A Natural Fungal Gene Drive Enacts Killing via DNA Disruption

A. S. Urquhart and D. M. Gardiner,  mBio,  e0317322. 2022.

Fungal spore killers are a class of selfish genetic elements that positively bias their own inheritance by killing non-inheriting gametes following meiosis. As killing takes place specifically within the developing fungal ascus, a tissue which is experimentally difficult to isolate, our understanding of the mechanisms underlying spore killers are limited. In particular, how these loci kill other spores within the fungal ascus is largely unknown. Here, we overcome these experimental barriers by developing model systems in 2 evolutionary distant organisms, Escherichia coli (bacterium) and Saccharomyces cerevisiae (yeast), similar to previous approaches taken to examine the wtf spore killers.
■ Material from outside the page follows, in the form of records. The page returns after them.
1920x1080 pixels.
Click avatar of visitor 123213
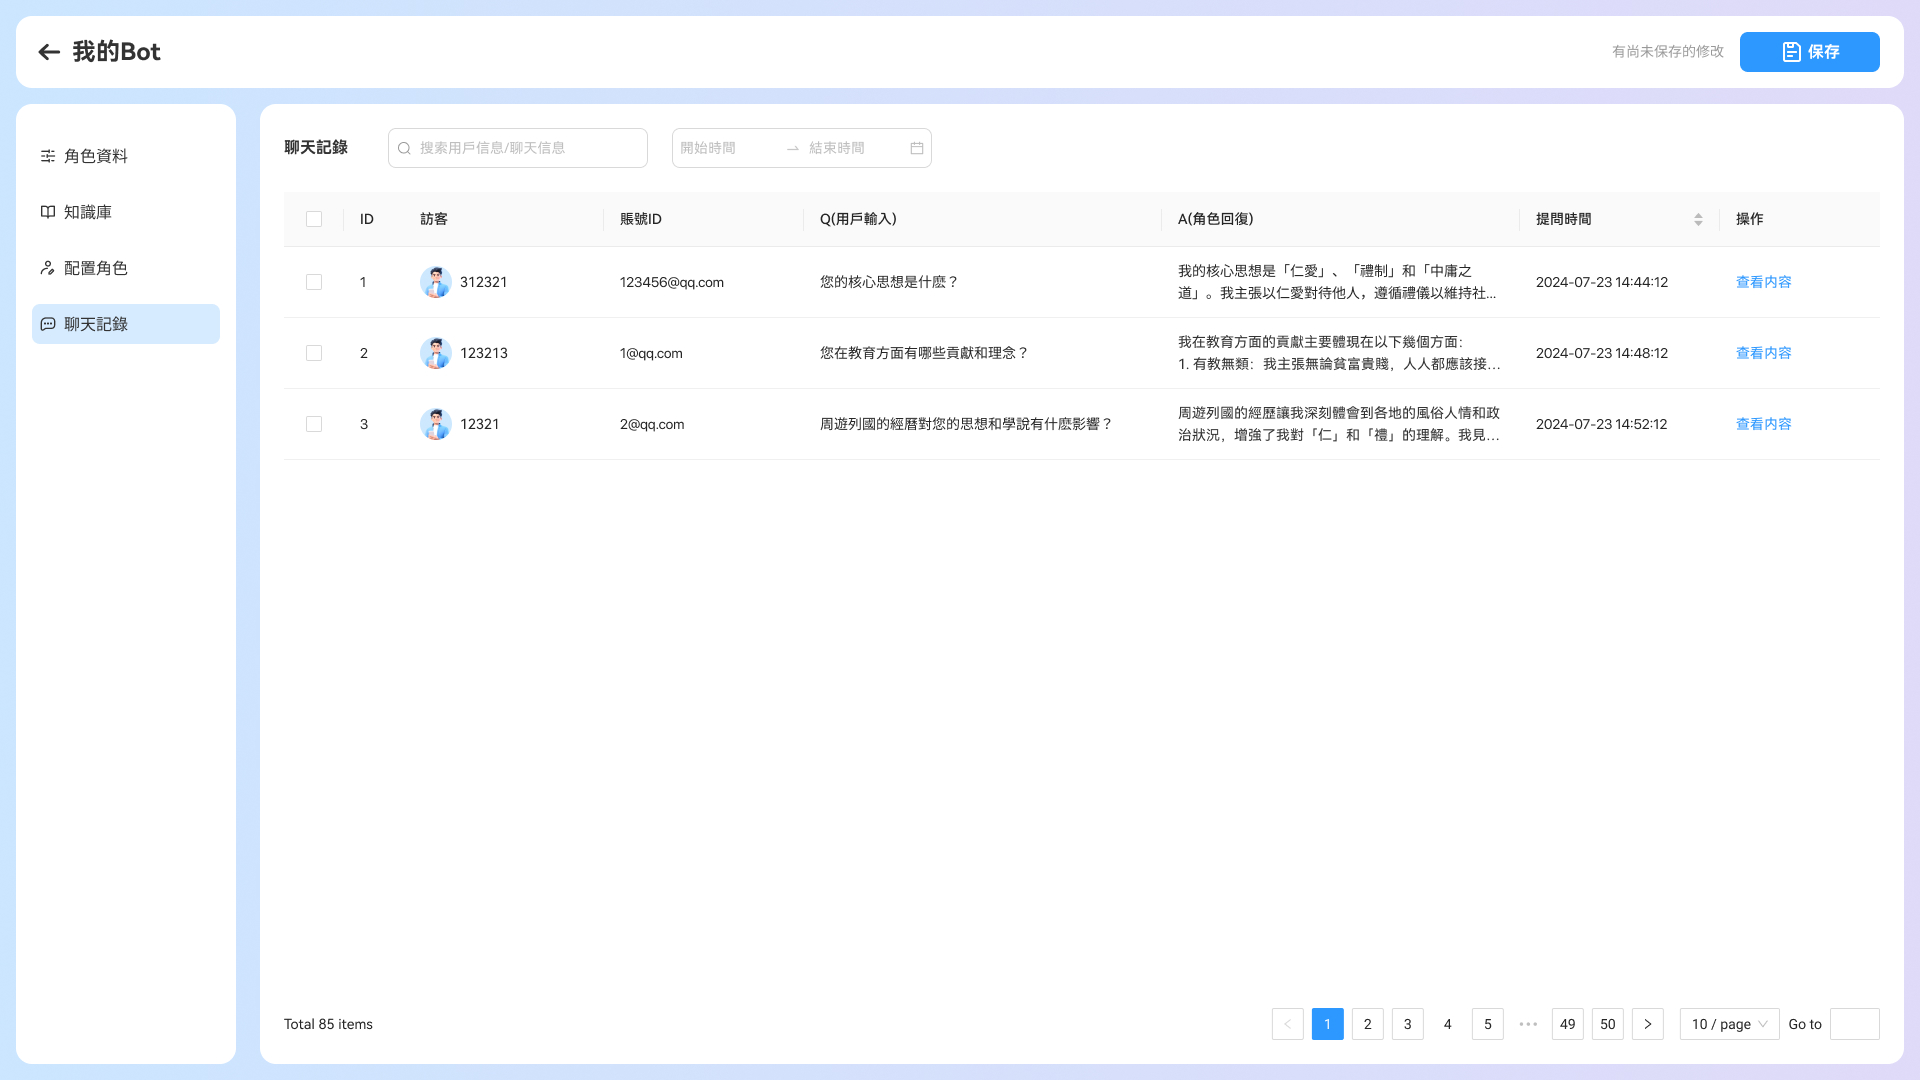point(436,353)
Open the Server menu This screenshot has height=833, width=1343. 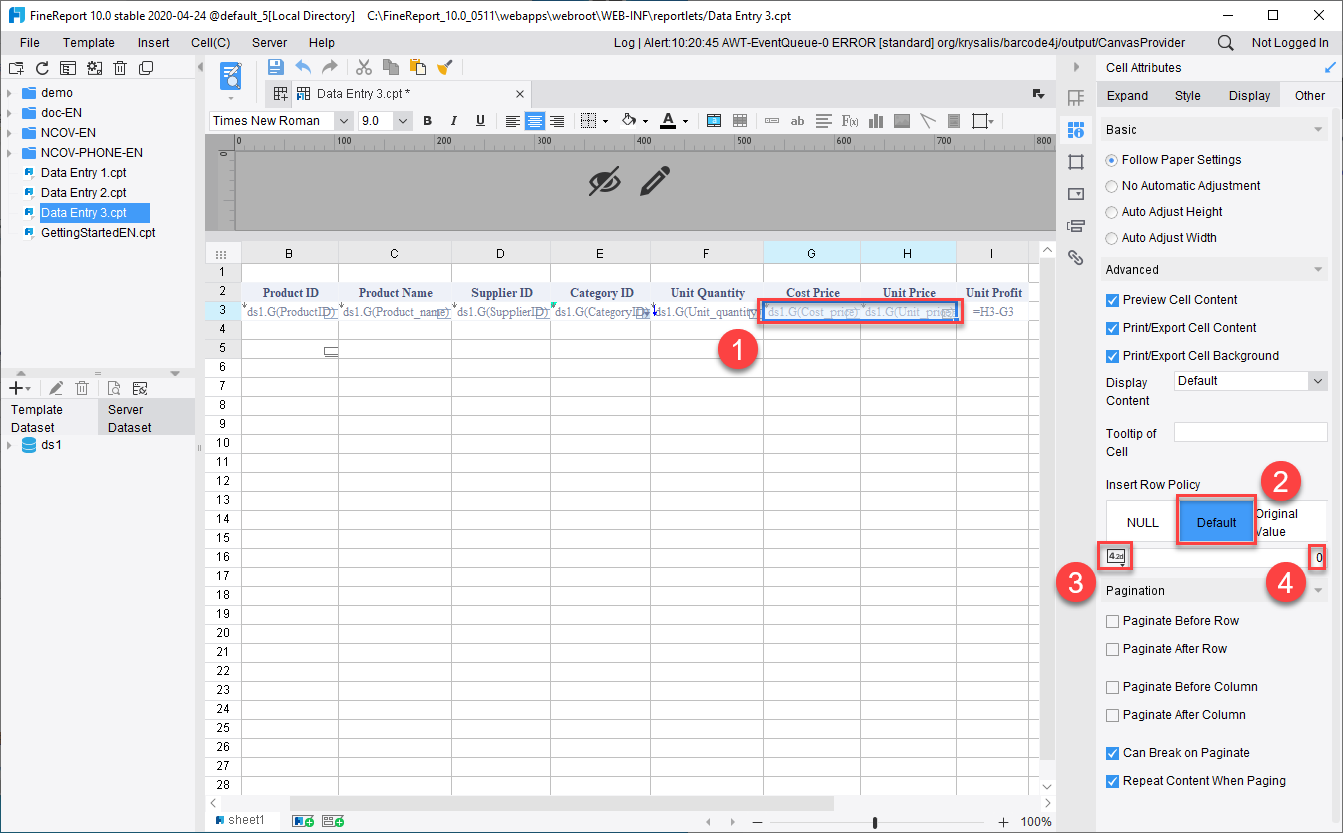tap(270, 42)
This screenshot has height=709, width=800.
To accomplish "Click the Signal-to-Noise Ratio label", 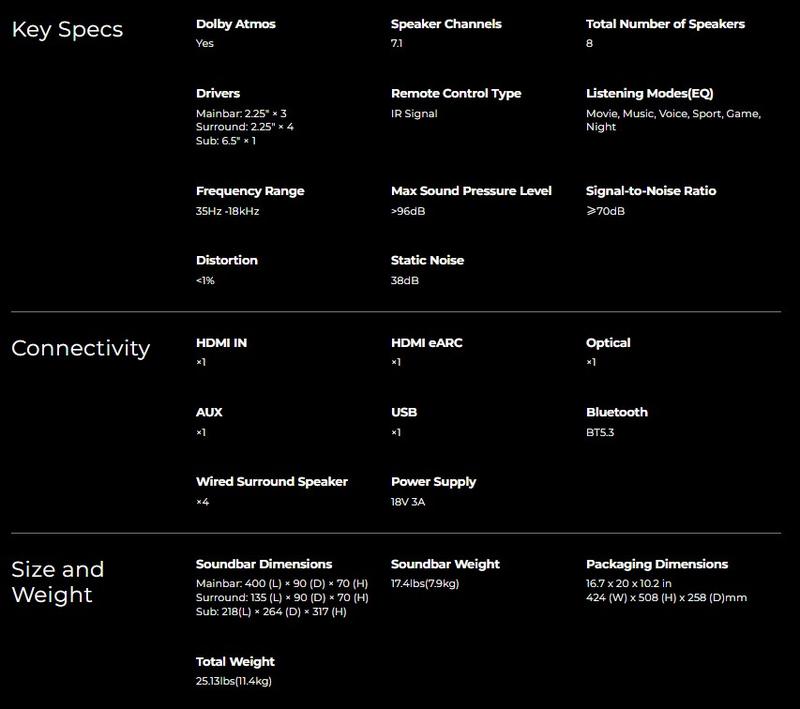I will click(651, 191).
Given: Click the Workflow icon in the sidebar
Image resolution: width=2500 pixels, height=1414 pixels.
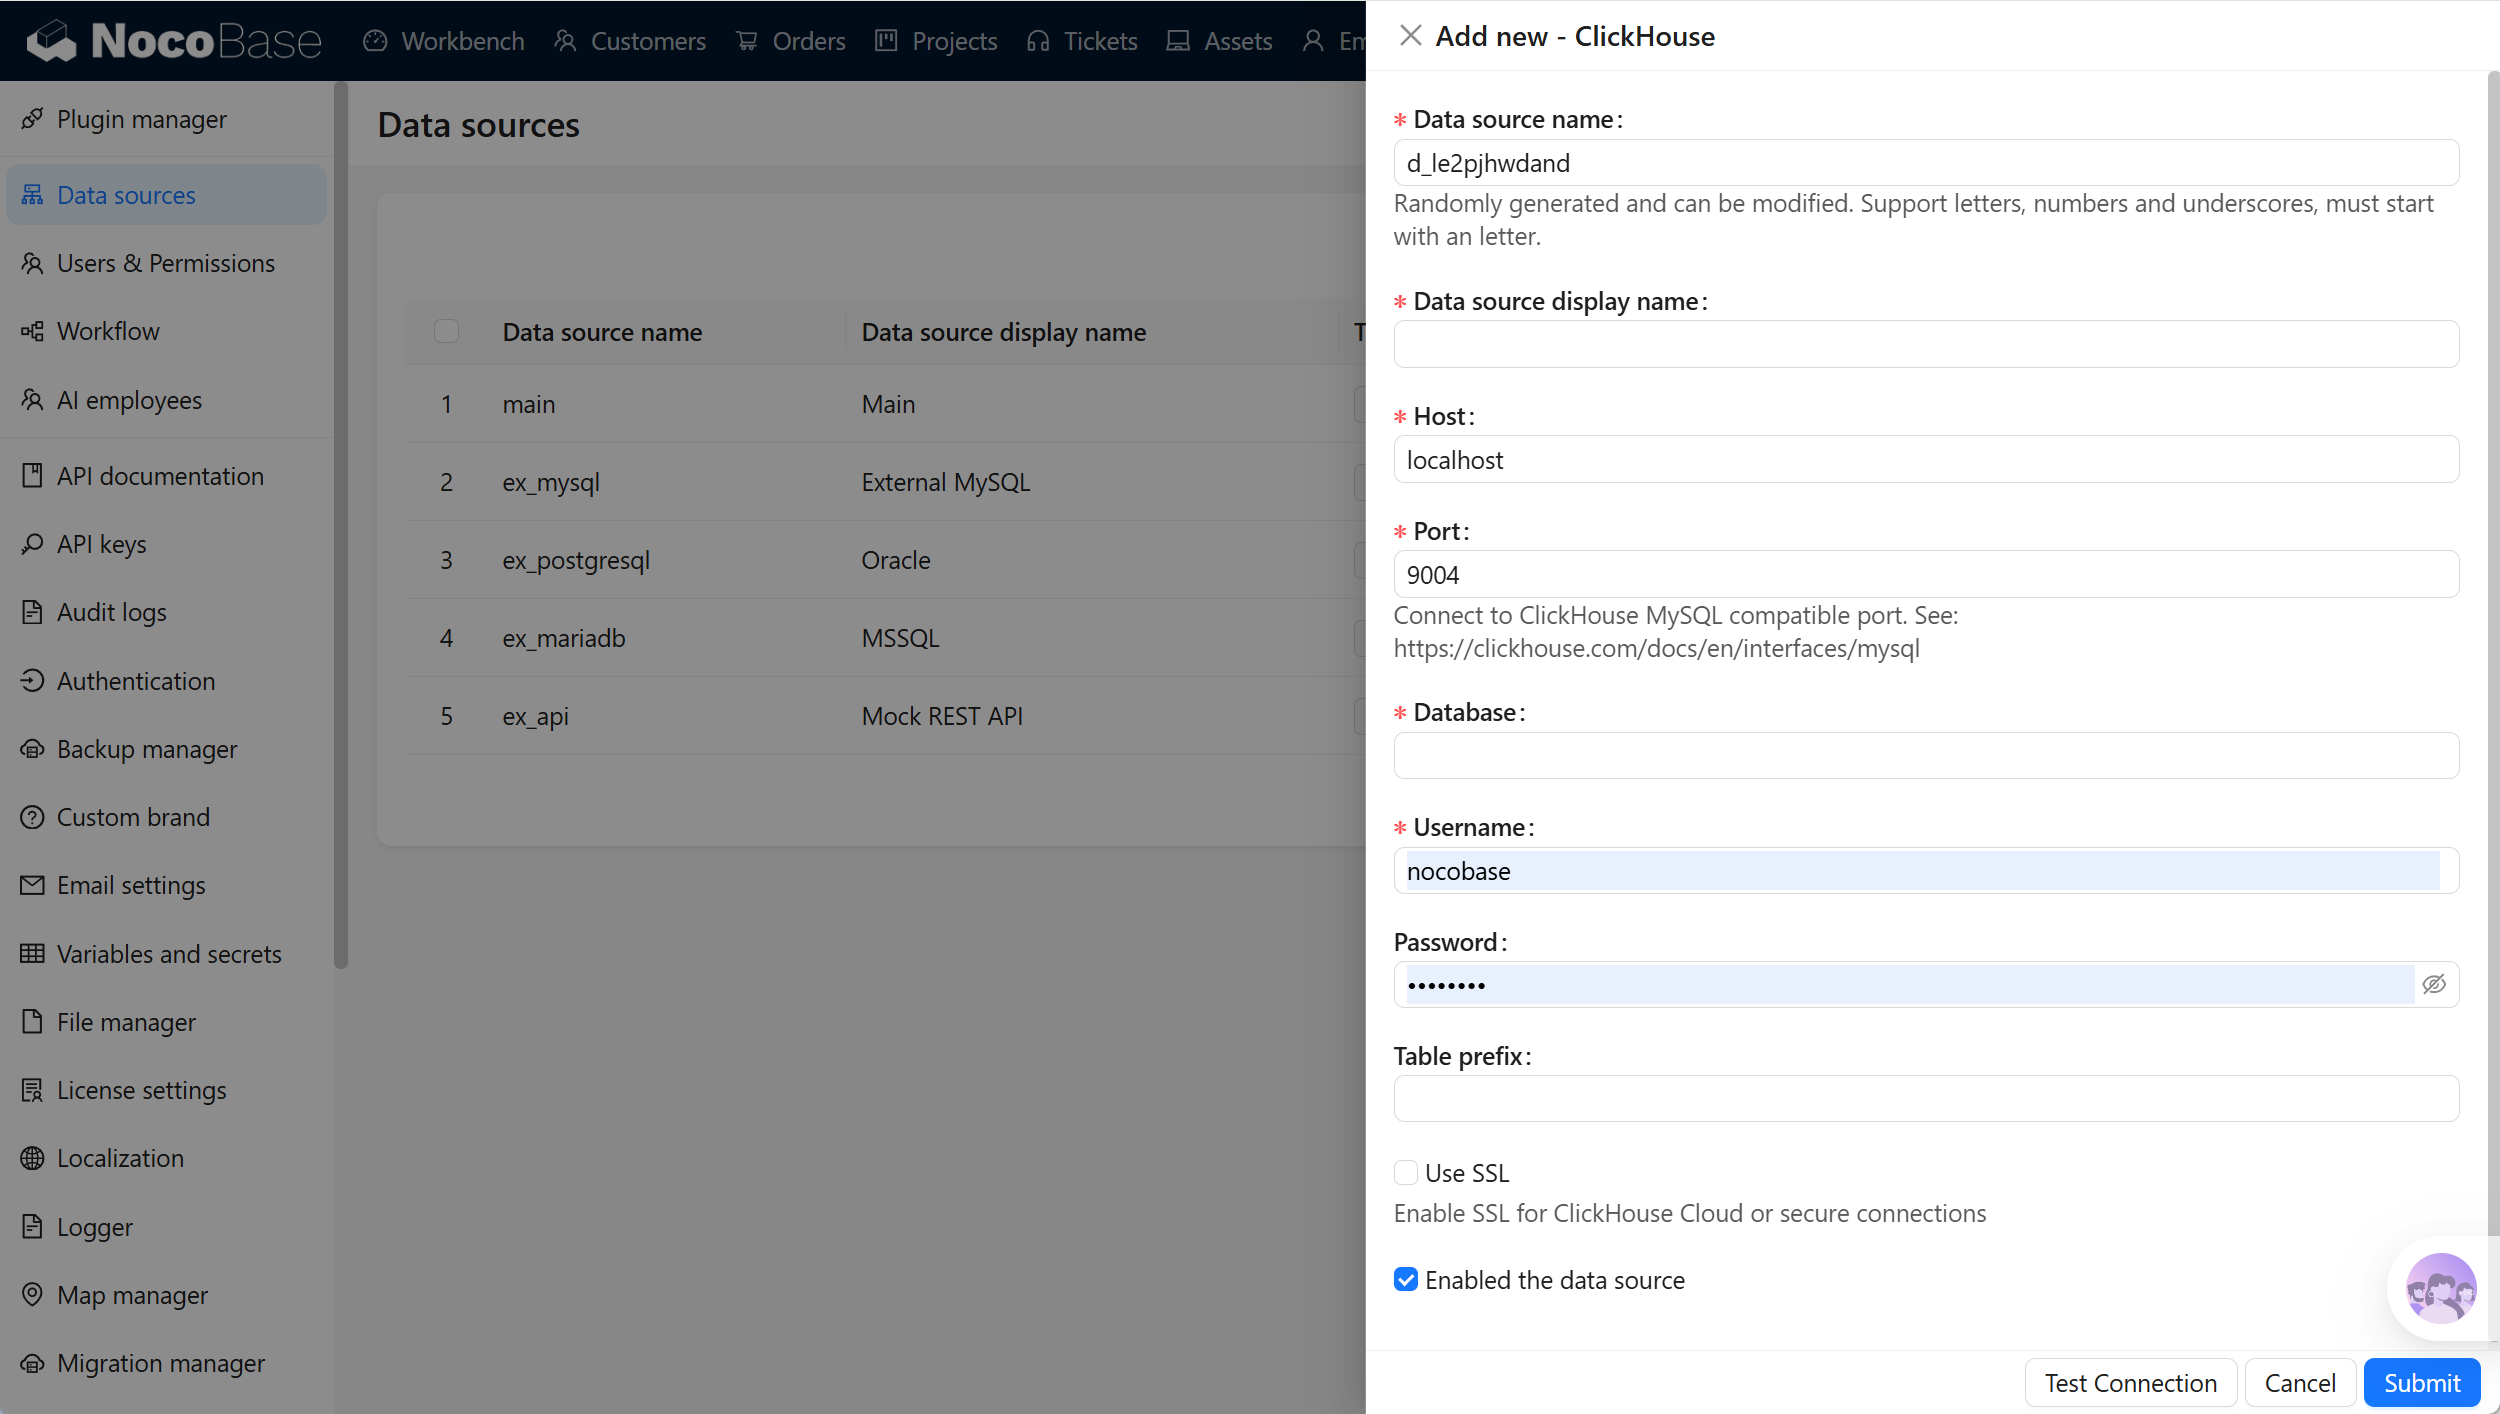Looking at the screenshot, I should point(32,331).
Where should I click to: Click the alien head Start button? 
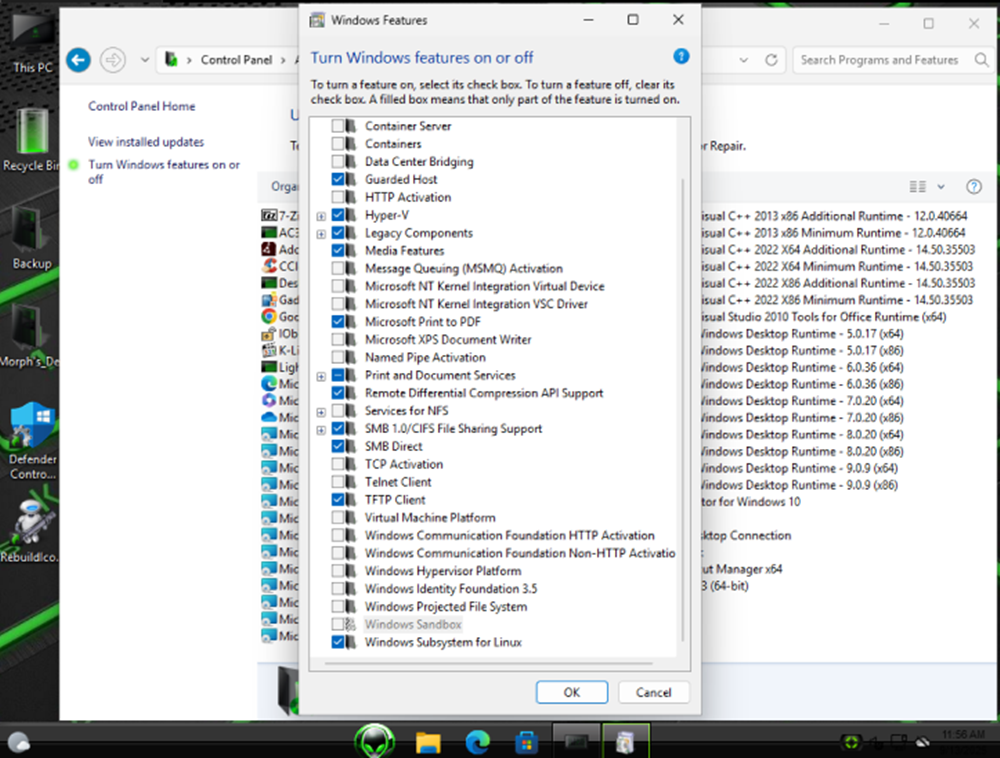click(x=375, y=741)
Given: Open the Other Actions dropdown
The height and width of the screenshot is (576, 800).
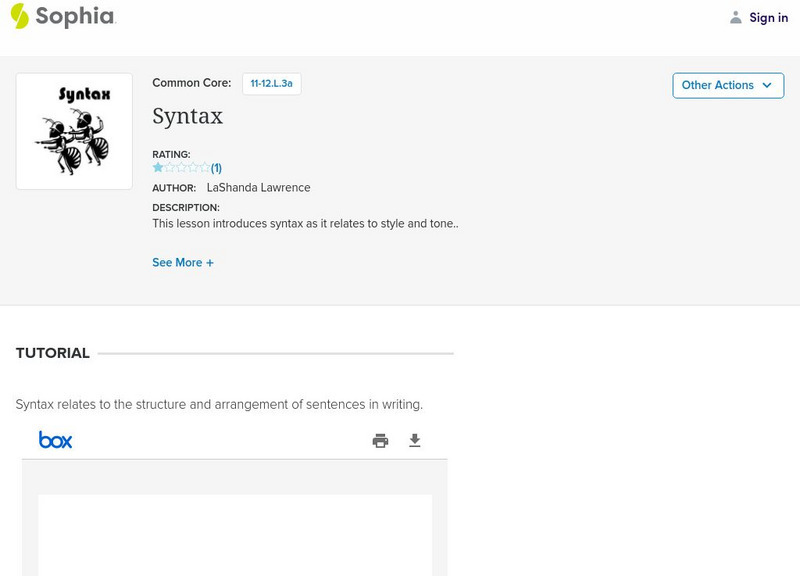Looking at the screenshot, I should tap(728, 85).
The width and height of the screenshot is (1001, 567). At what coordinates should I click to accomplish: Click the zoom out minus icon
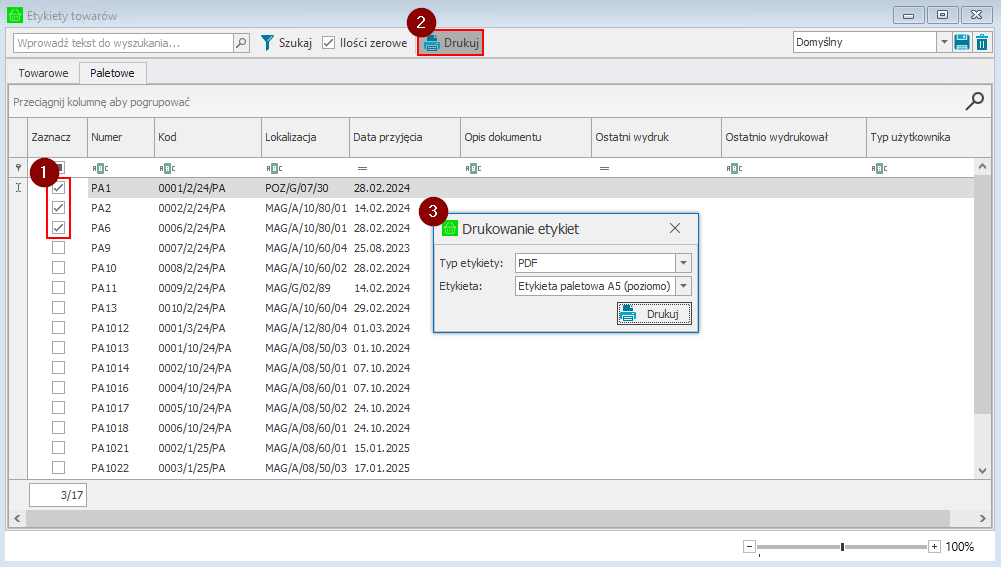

Using these systems, we show that the Podospora anserina spore killer protein SPOK1 enacts killing through targeting DNA. IMPORTANCE Natural gene drives have shaped the genomes of many eukaryotes and recently have been considered for applications to control undesirable species. In fungi, these loci are called spore killers. Despite their importance in evolutionary processes and possible applications, our understanding of how they enact killing is limited. We show that the spore killer protein Spok1, which has homologues throughout the fungal tree of life, acts via DNA disruption. Spok1 is only the second spore killer locus in which the cellular target of killing has been identified and is the first known to target DNA. We also show that the DNA disrupting activity of Spok1 is functional in both bacteria and yeast suggesting a highly conserved mode of action.